#### [Task statement]
Check each line below for the word "computer", and copy those that have it.

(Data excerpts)

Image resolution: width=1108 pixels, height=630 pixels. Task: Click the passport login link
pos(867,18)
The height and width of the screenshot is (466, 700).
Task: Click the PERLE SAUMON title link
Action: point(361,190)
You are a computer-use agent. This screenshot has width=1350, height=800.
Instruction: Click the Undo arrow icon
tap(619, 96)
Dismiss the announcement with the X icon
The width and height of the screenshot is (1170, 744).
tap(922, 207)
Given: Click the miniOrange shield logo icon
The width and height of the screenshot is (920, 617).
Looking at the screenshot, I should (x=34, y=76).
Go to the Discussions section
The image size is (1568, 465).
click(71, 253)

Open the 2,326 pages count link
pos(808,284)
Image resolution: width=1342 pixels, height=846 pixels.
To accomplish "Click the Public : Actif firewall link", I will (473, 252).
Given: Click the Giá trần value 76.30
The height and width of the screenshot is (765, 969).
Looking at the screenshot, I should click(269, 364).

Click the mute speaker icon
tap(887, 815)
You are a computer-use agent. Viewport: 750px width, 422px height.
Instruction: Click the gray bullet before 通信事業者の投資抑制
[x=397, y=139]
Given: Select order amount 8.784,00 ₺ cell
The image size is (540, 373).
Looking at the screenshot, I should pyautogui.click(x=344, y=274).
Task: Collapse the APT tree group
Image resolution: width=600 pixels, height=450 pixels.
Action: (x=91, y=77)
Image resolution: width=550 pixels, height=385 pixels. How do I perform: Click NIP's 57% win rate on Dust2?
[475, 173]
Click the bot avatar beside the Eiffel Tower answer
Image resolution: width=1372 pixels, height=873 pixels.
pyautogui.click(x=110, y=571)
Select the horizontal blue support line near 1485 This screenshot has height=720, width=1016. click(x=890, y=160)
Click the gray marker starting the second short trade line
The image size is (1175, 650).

#### [Output of the task]
You are a computer-use agent. This screenshot has width=1350, height=800.
You are a computer-use agent. Viewport: 750px width, 422px height.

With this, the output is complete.